Leadership is neither a right nor a position. Rather, leadership is a choice. And a responsibility. The first lady occupies an advantageous structural position in the social fabric of American life. She is on Oprah and the cover of major magazines and newspapers. Indeed, influential people around the world will happily take her phone call. But this structural position of power and recognition simply provides the first lady with an opportunity to lead and influence. It is ultimately up to her to accept responsibility as a leader and choose to influence and lead the American people toward the accomplishment of a shared, collective goal - which is the essence of leadership.
For Michelle Obama, the goal is addressing childhood obesity. For Laura Bush, it was promoting education and literacy. Each first lady has her own unique interest and cause of personal significance. But having a goal is only a small first step in leadership as the first lady.

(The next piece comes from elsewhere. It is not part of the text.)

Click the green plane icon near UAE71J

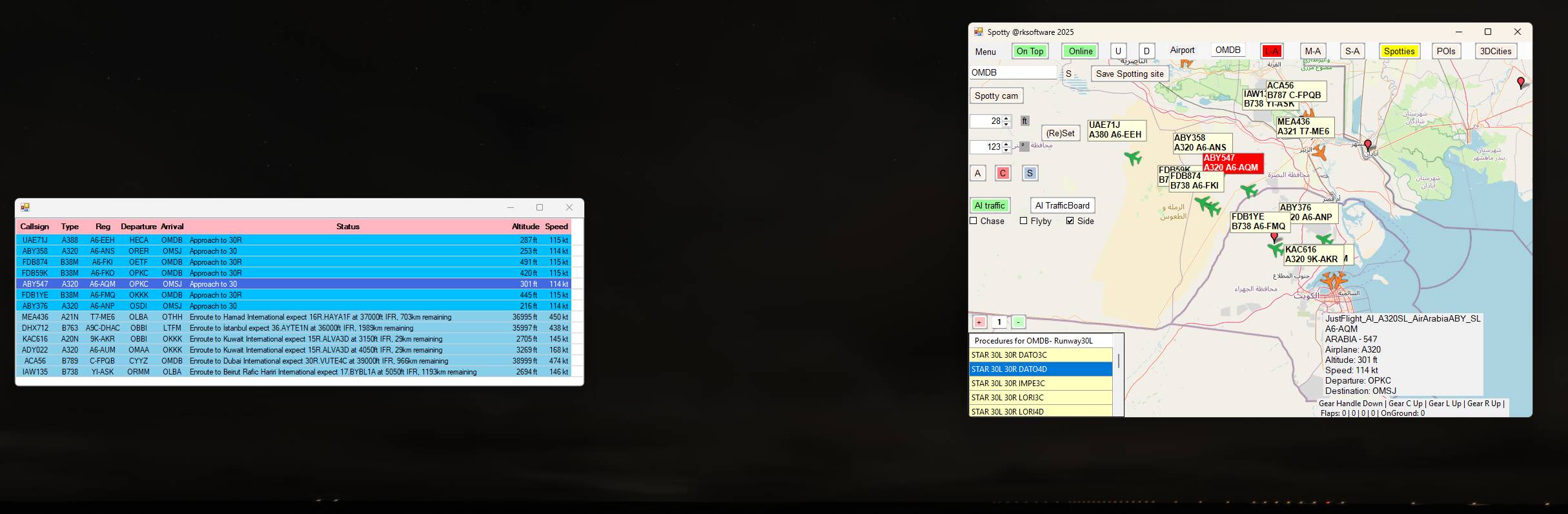[x=1133, y=158]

The first lady must leverage her position to motivate a diverse set of constituents to direct their energy, passion and resources toward her cause. She must influence people over whom she has no direct authority. She must build coalitions and enable others to act on her behalf. She must be a champion of change and progress - and do so without getting caught up in the political infighting that pervades Washington.
So, yes. The first lady can and should be a leader. It is her privilege and responsibility of public service. But ultimately it is a choice she must make, and she must possess the leadership skills that will enable success. Her position will only take her so far.